**Task brief**.
Reproduce each line of the listing below without any changes.

··· Data listing ···

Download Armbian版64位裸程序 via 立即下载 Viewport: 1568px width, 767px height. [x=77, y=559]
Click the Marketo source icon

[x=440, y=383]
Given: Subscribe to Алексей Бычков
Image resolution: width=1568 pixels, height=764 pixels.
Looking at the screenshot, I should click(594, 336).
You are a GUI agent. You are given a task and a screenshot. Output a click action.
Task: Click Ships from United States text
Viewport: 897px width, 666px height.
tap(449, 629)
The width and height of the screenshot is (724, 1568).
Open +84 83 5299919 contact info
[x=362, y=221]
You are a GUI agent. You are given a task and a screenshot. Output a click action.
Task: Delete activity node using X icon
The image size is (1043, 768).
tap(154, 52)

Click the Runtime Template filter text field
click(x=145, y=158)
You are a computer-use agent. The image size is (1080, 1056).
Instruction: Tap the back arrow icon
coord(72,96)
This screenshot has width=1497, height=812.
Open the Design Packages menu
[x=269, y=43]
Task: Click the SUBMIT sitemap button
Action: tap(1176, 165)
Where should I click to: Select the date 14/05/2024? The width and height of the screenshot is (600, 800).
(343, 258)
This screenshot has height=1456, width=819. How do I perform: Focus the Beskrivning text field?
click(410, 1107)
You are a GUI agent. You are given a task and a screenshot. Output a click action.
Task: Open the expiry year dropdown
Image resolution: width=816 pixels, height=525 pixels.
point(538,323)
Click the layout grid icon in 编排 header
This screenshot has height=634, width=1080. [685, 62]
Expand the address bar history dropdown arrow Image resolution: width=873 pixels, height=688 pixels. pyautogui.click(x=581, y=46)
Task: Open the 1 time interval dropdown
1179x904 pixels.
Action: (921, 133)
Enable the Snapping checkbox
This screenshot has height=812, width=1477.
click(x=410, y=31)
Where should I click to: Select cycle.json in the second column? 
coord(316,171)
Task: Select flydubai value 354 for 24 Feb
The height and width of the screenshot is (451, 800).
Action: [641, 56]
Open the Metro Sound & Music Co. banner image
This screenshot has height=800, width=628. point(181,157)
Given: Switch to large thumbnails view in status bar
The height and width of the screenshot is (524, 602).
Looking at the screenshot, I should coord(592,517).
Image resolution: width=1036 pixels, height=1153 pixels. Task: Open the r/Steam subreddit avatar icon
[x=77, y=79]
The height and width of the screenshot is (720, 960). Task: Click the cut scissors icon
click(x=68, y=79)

···

**Exercise result**.
Download Armbian版64位裸程序 via 立即下载 Viewport: 1568px width, 767px height. [x=77, y=559]
Click the Marketo source icon

[x=440, y=383]
Given: Subscribe to Алексей Бычков
Image resolution: width=1568 pixels, height=764 pixels.
Looking at the screenshot, I should click(594, 336).
You are a GUI agent. You are given a task and a screenshot. Output a click action.
Task: Click Ships from United States text
Viewport: 897px width, 666px height.
tap(449, 629)
The width and height of the screenshot is (724, 1568).
Open +84 83 5299919 contact info
[x=362, y=221]
You are a GUI agent. You are given a task and a screenshot. Output a click action.
Task: Delete activity node using X icon
The image size is (1043, 768).
tap(154, 52)

Click the Runtime Template filter text field
click(x=145, y=158)
You are a computer-use agent. The image size is (1080, 1056).
Instruction: Tap the back arrow icon
coord(72,96)
This screenshot has width=1497, height=812.
Open the Design Packages menu
[x=269, y=43]
Task: Click the SUBMIT sitemap button
Action: tap(1176, 165)
Where should I click to: Select the date 14/05/2024? The width and height of the screenshot is (600, 800).
(343, 258)
This screenshot has height=1456, width=819. How do I perform: Focus the Beskrivning text field?
click(410, 1107)
You are a GUI agent. You are given a task and a screenshot. Output a click action.
Task: Open the expiry year dropdown
Image resolution: width=816 pixels, height=525 pixels.
point(538,323)
Click the layout grid icon in 编排 header
This screenshot has height=634, width=1080. [685, 62]
Expand the address bar history dropdown arrow Image resolution: width=873 pixels, height=688 pixels. pyautogui.click(x=581, y=46)
Task: Open the 1 time interval dropdown
1179x904 pixels.
Action: (921, 133)
Enable the Snapping checkbox
This screenshot has height=812, width=1477.
click(x=410, y=31)
Where should I click to: Select cycle.json in the second column? 
coord(316,171)
Task: Select flydubai value 354 for 24 Feb
The height and width of the screenshot is (451, 800).
Action: [641, 56]
Open the Metro Sound & Music Co. banner image
This screenshot has height=800, width=628. point(181,157)
Given: Switch to large thumbnails view in status bar
The height and width of the screenshot is (524, 602).
Looking at the screenshot, I should coord(592,517).
Image resolution: width=1036 pixels, height=1153 pixels. Task: Open the r/Steam subreddit avatar icon
[x=77, y=79]
The height and width of the screenshot is (720, 960). Task: Click the cut scissors icon
click(x=68, y=79)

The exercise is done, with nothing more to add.